2 Devices: "Polling timed out while waiting for 4 Threads to End" - Little Help on Poller Statistics?

Post support questions that directly relate to Linux/Unix operating systems.

Moderators: Developers, Moderators

User avatar
Jeeves
Cacti User
Posts: 91
Joined: Wed Jun 12, 2013 6:25 pm

2 Devices: "Polling timed out while waiting for 4 Threads to End" - Little Help on Poller Statistics?

Post by Jeeves »

Afternoon,
My history of hiccups and issues aside; My poller stats were down around 6seconds regularly.

I logged in today to do a check of things and noticed that my poller sessions were regularly timing out. However, the devices that seem to be causing the timeouts; One is a 10 OID device, on my LAN that responds to an SNMP test in under 0.2s.

The other is an ICMP Ping only device, no SNMP in use.

The intropage (which is new, and could be wrong) only shows one device > 1s, let alone the two that are timing out.
The log itself looks similarly. Everything seems to resolve in ~3 seconds, then I get alerts about my LAN device and an ICMP ping device.

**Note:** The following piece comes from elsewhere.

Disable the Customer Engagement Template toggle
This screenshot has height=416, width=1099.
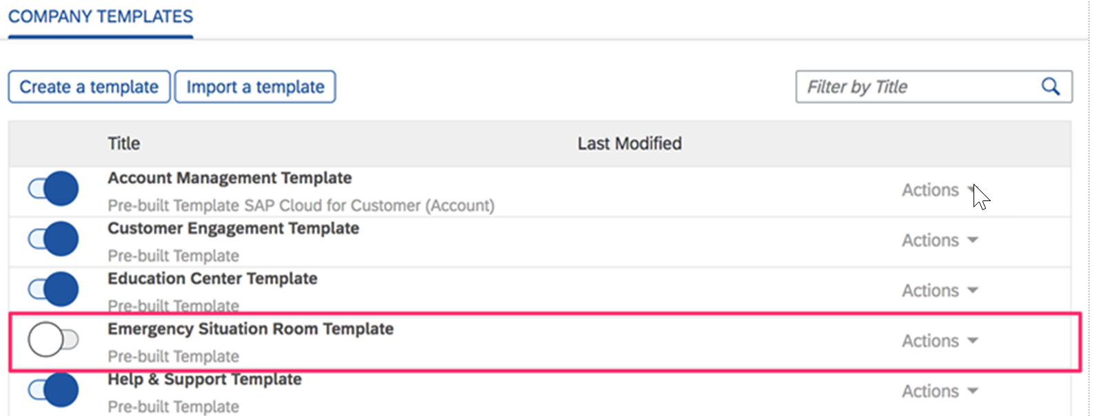[x=53, y=239]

Any suggestions where I should be looking to solve this?
cacti-polling time.png
cacti-polling time.png (30.36 KiB) Viewed 2422 times
cacti-polling-devices.png
cacti-polling-devices.png (24.5 KiB) Viewed 2422 times
cacti-log.png
cacti-log.png (364.62 KiB) Viewed 2422 times
User avatar
macan
Cacti Guru User
Posts: 1137
Joined: Tue Mar 18, 2008 2:30 am
Location: Czech

Re: 2 Devices: "Polling timed out while waiting for 4 Threads to End" - Little Help on Poller Statistics?

Post by macan »

DNS problem? I last intorpage (develop branch) is test for dns resolving.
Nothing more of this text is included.